# S7 1500 OPC UA Zugriff mit datafeed OPC UA Client



## Aksels (11 Februar 2019)

Guten Morgen.
Kann mir mal jemand auf die Sprünge helfen:
Ich habe den Auftrag bekommen eine Verbindung zu testen, da ein Kunde nicht darauf zugreifen kann. Habe vorher nie mit UA sondern nur mir DA gearbeitet.
Folgendes Szenario: 
Der SPS-Programmierer hat in seiner SPS (1500er vermutlich) Das OPC UA aktiviert und meint der DB 2000 sei darüber erreichbar. Von diesem Baustein habe ich einen Screenshot.
Ich kann von meinem Arbeitsplatz die IP-Adresse erreichen.
Also habe ich den Matricon OPC-Client gestartet un diese Adresse angegeben:
opc.tcp://192.168.1.3:4840
Bei OPC UA hatte ich nun erwartet, dass ich einen Baum bekomme, in dem alle Daten zugreifbar sind. Aber ich bekomme nur ein Subscription 1 - > Root mit ns=0;i=84; angezeigt.
Muss ich jetzt alle Daten aus dem DB2000 manuell eingeben um sie zu sehen?
Wie mache ich das? Ich kann doch nur eine NodeID eingeben? Wie hängt die mit der Datenbaustein-Nummer und dem Offset zusammen?
Gibt es ein Howto dafür?

Ich habe im Moment keine Ahnung, wo ich anfangen soll.
Gruß,
Aksels


----------



## blackpeat (11 Februar 2019)

Hast du mal versucht mit UA Expert zu versuchen drauf zuzugreifen. Da findest du auch die NodeID usw. am einfachten.

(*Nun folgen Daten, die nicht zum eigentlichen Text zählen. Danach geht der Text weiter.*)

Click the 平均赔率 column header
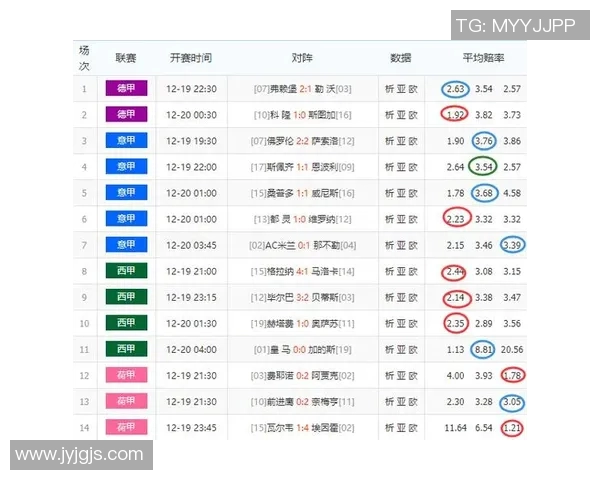Viewport: 600px width, 480px height. click(x=483, y=58)
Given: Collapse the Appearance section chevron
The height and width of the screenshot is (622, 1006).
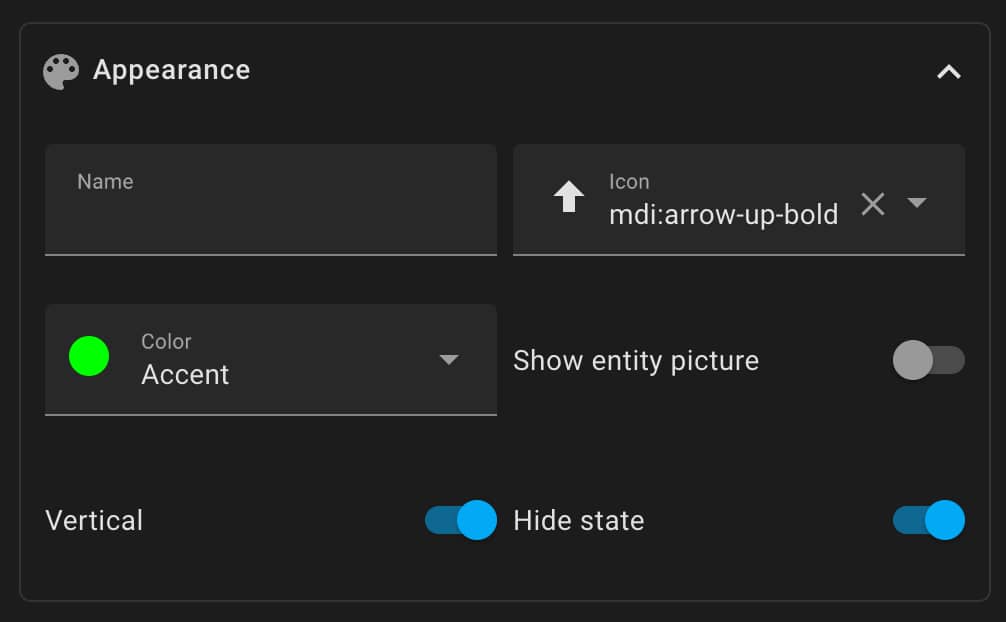Looking at the screenshot, I should tap(948, 72).
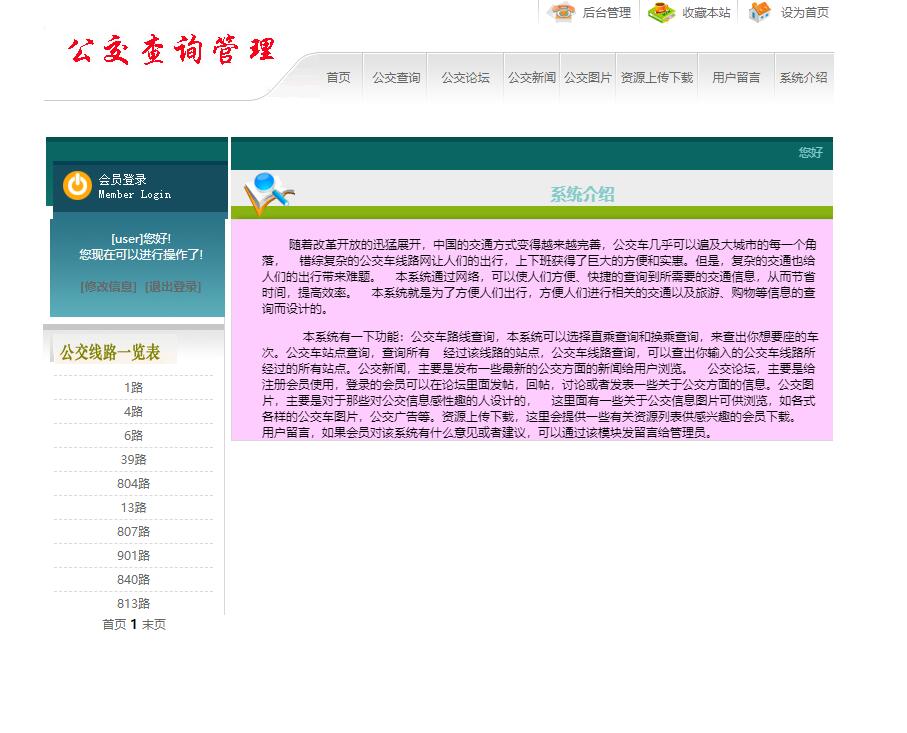Click the telephone icon beside 后台管理

(561, 13)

https://www.unified-automation.com/products/development-tools/uaexpert.html


----------



## Aksels (11 Februar 2019)

Sieht genauso leer aus.....


----------



## blackpeat (11 Februar 2019)

Hm das sieht wirklich so aus als würde im OPC UA auf der SPS keine Sachen freigegeben sind. Normalerweise ist unter AdressSpace Links die SPS zu sehen mit den freigegebenen Sachen. Was mich etwas wundert das die SPS gar nicht zu sehen ist. 

So sieht es bei mir aus.


----------



## buildingautomation (13 Februar 2019)

Hallo,

ich habe mich schon mal mit OPC Ua Server von Beckhoff beschäftigt. Ich habe eine Frage, ob Du die Zertifkatsaustausch für beiden Server und Client gemacht hast. 
Hierzu ist eine kurze Beschreibung für Zertifkatsaustausch bei Beckhoff-SPS.

https://infosys.beckhoff.com/index....31/tcopcuaserver/36028797097709195-3.html&id=

Gruß


----------



## Dr. OPC (28 März 2019)

Hallo,

wenn du schon drauf bist und den "Objects" Knoten sehen kannst, dann kann es an den Zertifikaten eigentlich nicht mehr liegen (denn du bist ja schon drin ;-).
Wenn du den Einstiegsknoten in die SPS nicht sehen kannst oder dadrunter nichts mehr kommt, ist die S7 vermutlich falsch konfiguriert und der DB2000 ist doch nicht freigegeben oder er hat keinen symbolischen Namen oder im DB haben die Variablen keinen Namen, oder im DB sind nur wieder UDTs drin und die sind aber nicht freigegeben. Oder ganz einfach, der Kollege hat das "freigegeben" aber dann nicht wieder in die SPS geladen...

Theoretisch kannst du aich selber wieder "NodeIDs eingeben/anlegen (rechte Maustaste im UaExpert) aber dann musst du natürlich 100% exakt wissen wie die bei Siemens aufgebaut sind und das alles genauso eingeben (Siemens-Handbuch). Daher sollte "browsen" und draufklicken natürlich die bevorzugte Lösung sein, alles andere ist viel zu mühsam...


----------



## Aksels (4 Juni 2019)

Guten Morgen.
Noch eine kleine Rückmeldung.
Hauptlösung waren ersteinmal korrekte Zugangsdaten. Bei einer Anlage war es ohne Benutzer und Kennwort. Bei einer anderen war das Passwort fehlerhaft.
UA-Expert hat mir übrigens am besten gefallen. Ließ sich schnell zur Mitarbeit bewegen.
Gruß,
Aksels


----------